In a statement she said she has put her efforts into speeding up applications.
“Where I have focused my efforts is on ensuring all applicants, no matter their race, receive more timely responses to their application. In October 2023, people were waiting an average of 180 days to get a decision on their citizenship by grant application. Now, the average wait time is 69 days,” she said.
At the time of the hearing in September, she was clear on her stance, and despite the findings of the Tribunal, they are unchanged.
Pressed on whether ethnicity should be a factor at the time, the Minister pushed back.
“I don’t believe it should. I look at all of the facts that are in front of us, and I don’t believe anybody, when they’re going for citizenship, should be given citizenship based on their race. It should be based on the facts of the case, not because someone was wanting something different.” Brooke van Velden stated in September, before the report was completed.
The whānau behind the claim
The Tribunal’s decision follows powerful testimony from whānau who described the emotional and cultural toll of being told their children had no right to belong in their own country.

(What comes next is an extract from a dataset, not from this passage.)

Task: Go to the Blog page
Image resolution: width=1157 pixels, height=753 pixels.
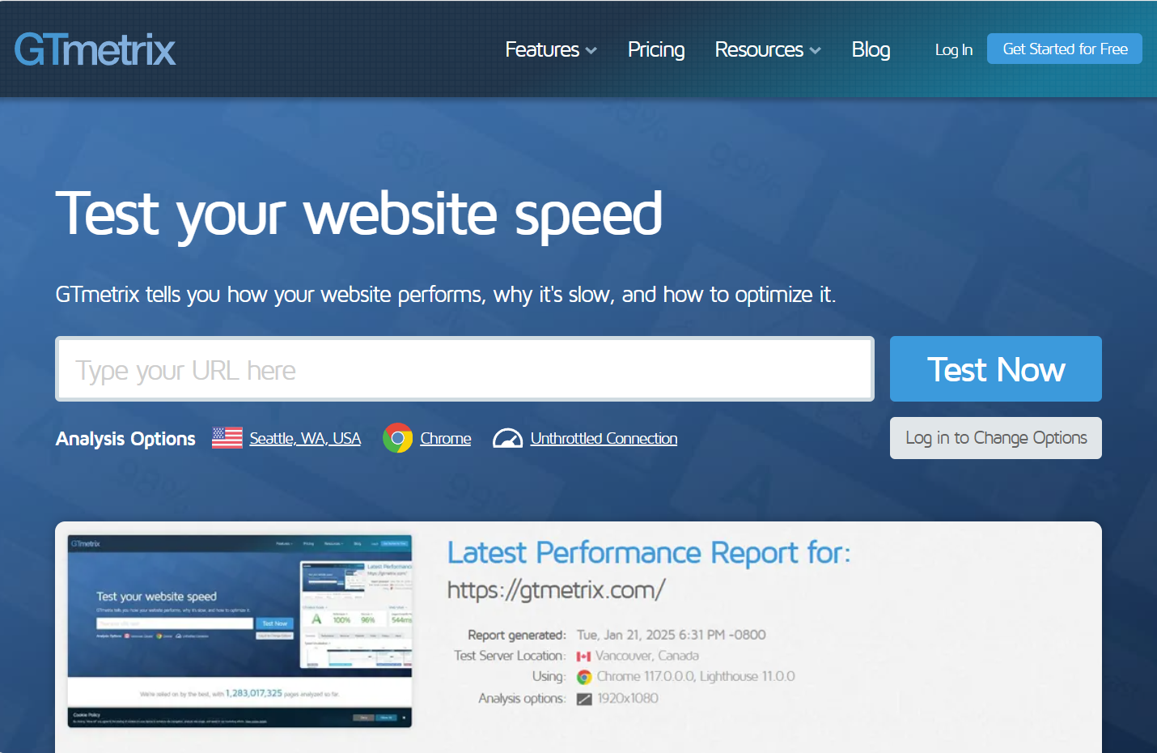Action: pos(871,49)
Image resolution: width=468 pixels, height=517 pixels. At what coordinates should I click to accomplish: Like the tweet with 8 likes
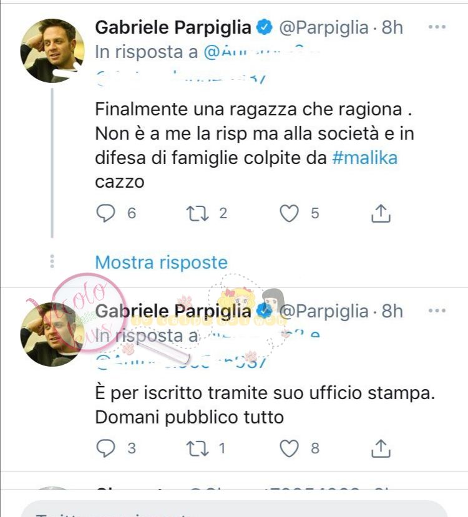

John Ruddock told the Tribunal last month he faced “demeaning” processes and major barriers when trying to secure citizenship for his three children, born in the United States.
After becoming their sole caregiver, he brought his tamariki home in April 2025, only to find they were not automatically recognised as citizens.
“I had always believed they were entitled to be recognised as tangata whenua here… We are tangata whenua, not tangata tiriti,” he said.
His evidence described “the emotional toll” of watching his children isolated from school while applications for visas and ministerial interventions dragged on.
“My daughter had just been accepted into a gifted HiCap programme in Washington before we left – now she sits at home, confused and feeling excluded.”
The claim, supported by expert evidence from Professor Claire Charters and Professor Tahu Kukutai, argued that whakapapa-based belonging, iwi and hapū self-determination, and rights to land, culture, and non-discrimination are undermined when Māori children born overseas cannot lawfully live in Aotearoa without ministerial discretion.
The report concludes that Aotearoa as a nation would benefit from a comprehensive review of the meaning of citizenship, ensuring “our founding document and position of Māori as tangata whenua is appropriately acknowledged.”